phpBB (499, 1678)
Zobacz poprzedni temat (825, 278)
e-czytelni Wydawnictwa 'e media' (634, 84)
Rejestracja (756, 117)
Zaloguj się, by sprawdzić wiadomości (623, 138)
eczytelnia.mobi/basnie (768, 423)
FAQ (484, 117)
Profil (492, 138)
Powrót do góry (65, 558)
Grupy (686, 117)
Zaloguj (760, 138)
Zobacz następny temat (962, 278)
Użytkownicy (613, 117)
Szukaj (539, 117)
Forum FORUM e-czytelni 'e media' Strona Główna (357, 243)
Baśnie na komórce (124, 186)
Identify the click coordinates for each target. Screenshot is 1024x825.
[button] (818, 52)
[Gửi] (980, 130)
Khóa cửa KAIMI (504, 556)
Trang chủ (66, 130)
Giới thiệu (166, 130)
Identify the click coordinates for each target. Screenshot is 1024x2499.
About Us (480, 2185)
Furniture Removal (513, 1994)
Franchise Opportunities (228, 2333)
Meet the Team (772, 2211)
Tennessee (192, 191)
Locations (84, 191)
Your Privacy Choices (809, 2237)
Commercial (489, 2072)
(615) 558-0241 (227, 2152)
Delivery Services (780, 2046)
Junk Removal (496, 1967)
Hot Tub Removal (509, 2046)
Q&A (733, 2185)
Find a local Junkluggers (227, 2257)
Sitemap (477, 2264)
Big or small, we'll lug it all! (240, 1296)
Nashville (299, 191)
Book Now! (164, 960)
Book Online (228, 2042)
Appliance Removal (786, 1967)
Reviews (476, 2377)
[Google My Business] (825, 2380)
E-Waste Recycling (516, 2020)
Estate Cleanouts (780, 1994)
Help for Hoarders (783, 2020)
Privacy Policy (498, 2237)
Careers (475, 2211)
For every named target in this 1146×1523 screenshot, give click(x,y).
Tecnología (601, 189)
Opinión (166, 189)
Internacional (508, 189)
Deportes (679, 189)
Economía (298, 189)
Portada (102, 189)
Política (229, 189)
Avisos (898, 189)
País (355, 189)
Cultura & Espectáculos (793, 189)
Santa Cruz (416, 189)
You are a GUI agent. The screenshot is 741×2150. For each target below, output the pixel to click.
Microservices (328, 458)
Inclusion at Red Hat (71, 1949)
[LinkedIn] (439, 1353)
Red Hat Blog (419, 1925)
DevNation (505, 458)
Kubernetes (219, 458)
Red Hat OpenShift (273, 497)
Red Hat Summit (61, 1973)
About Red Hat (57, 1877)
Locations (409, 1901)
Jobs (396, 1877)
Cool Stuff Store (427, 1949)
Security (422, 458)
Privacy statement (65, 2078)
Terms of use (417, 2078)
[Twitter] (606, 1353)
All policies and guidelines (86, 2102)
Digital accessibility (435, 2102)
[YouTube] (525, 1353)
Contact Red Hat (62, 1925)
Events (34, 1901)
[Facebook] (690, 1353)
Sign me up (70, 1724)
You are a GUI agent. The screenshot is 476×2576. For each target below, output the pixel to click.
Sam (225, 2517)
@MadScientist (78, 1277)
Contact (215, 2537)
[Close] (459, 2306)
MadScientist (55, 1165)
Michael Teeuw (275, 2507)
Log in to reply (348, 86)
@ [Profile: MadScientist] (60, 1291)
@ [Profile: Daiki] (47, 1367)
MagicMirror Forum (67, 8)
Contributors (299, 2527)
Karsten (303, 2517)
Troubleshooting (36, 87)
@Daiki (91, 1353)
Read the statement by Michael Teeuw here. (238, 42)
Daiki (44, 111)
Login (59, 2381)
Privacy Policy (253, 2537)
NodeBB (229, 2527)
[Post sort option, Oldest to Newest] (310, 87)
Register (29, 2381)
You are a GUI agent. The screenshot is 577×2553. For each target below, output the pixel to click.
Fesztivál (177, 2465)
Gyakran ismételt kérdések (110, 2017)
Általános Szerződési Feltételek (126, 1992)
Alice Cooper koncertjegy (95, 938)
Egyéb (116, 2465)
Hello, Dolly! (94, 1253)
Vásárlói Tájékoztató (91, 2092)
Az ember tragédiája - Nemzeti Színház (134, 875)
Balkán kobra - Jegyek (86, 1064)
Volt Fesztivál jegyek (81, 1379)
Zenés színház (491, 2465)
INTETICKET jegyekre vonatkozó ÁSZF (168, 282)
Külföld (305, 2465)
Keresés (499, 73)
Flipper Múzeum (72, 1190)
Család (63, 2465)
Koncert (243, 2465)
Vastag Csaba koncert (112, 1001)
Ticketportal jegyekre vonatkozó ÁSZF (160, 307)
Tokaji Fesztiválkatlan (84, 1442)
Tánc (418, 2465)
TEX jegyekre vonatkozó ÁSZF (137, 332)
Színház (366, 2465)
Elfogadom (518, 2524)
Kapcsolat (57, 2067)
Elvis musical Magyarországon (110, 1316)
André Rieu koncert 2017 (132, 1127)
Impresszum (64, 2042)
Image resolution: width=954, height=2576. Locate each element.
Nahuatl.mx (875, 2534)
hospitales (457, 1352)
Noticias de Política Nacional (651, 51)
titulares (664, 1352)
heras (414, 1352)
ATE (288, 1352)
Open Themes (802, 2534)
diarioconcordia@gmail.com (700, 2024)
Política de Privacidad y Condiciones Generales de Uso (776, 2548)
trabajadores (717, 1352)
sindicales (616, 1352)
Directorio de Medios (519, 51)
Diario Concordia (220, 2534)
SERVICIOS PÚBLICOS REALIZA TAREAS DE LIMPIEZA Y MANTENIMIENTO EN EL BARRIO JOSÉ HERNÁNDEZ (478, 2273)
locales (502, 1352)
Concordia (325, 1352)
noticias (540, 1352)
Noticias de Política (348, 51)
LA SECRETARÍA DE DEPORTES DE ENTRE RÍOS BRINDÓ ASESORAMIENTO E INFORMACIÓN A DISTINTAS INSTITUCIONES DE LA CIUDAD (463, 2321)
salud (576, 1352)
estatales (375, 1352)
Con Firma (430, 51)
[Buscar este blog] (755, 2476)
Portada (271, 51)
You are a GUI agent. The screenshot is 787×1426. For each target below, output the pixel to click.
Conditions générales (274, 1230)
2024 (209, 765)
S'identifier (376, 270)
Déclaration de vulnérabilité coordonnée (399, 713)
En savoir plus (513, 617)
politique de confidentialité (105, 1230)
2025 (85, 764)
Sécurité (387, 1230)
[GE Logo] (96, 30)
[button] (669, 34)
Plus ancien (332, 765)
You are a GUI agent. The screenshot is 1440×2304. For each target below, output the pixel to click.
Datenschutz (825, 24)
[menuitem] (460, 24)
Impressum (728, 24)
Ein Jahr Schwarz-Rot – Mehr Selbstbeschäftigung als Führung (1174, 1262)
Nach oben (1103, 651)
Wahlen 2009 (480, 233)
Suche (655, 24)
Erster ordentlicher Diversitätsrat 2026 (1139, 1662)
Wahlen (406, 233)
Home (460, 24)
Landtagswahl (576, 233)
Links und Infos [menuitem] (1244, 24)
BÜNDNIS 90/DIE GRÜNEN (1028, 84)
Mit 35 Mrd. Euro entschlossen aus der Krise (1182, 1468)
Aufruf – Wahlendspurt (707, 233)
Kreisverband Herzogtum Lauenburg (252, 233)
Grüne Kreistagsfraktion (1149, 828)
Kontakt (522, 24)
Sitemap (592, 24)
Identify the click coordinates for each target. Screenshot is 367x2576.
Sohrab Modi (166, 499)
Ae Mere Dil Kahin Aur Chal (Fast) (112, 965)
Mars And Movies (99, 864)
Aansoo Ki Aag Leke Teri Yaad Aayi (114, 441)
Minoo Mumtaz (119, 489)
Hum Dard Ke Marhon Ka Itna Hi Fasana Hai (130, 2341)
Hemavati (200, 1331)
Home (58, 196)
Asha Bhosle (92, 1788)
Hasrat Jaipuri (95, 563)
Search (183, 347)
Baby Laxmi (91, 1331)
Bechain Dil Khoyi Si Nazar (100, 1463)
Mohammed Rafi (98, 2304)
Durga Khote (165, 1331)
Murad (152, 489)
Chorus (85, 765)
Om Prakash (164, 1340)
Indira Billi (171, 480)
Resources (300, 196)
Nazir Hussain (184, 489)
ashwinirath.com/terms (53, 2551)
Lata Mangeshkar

---*---

### Exercise aim
Return the stretch of the material from the line containing "Michael Teeuw (275, 2507)" through the line containing "Diario Concordia (220, 2534)", copied word for word, with both of those lines included.

### Written reply
Michael Teeuw (275, 2507)
Log in to reply (348, 86)
@ [Profile: MadScientist] (60, 1291)
@ [Profile: Daiki] (47, 1367)
MagicMirror Forum (67, 8)
Contributors (299, 2527)
Karsten (303, 2517)
Troubleshooting (36, 87)
@Daiki (91, 1353)
Read the statement by Michael Teeuw here. (238, 42)
Daiki (44, 111)
Login (59, 2381)
Privacy Policy (253, 2537)
NodeBB (229, 2527)
[Post sort option, Oldest to Newest] (310, 87)
Register (29, 2381)
You are a GUI agent. The screenshot is 577×2553. For each target below, output the pixel to click.
Fesztivál (177, 2465)
Gyakran ismételt kérdések (110, 2017)
Általános Szerződési Feltételek (126, 1992)
Alice Cooper koncertjegy (95, 938)
Egyéb (116, 2465)
Hello, Dolly! (94, 1253)
Vásárlói Tájékoztató (91, 2092)
Az ember tragédiája - Nemzeti Színház (134, 875)
Balkán kobra - Jegyek (86, 1064)
Volt Fesztivál jegyek (81, 1379)
Zenés színház (491, 2465)
INTETICKET jegyekre vonatkozó ÁSZF (168, 282)
Külföld (305, 2465)
Keresés (499, 73)
Flipper Múzeum (72, 1190)
Család (63, 2465)
Koncert (243, 2465)
Vastag Csaba koncert (112, 1001)
Ticketportal jegyekre vonatkozó ÁSZF (160, 307)
Tokaji Fesztiválkatlan (84, 1442)
Tánc (418, 2465)
TEX jegyekre vonatkozó ÁSZF (137, 332)
Színház (366, 2465)
Elfogadom (518, 2524)
Kapcsolat (57, 2067)
Elvis musical Magyarországon (110, 1316)
André Rieu koncert 2017 (132, 1127)
Impresszum (64, 2042)
Image resolution: width=954, height=2576. Locate each element.
Nahuatl.mx (875, 2534)
hospitales (457, 1352)
Noticias de Política Nacional (651, 51)
titulares (664, 1352)
heras (414, 1352)
ATE (288, 1352)
Open Themes (802, 2534)
diarioconcordia@gmail.com (700, 2024)
Política de Privacidad y Condiciones Generales de Uso (776, 2548)
trabajadores (717, 1352)
sindicales (616, 1352)
Directorio de Medios (519, 51)
Diario Concordia (220, 2534)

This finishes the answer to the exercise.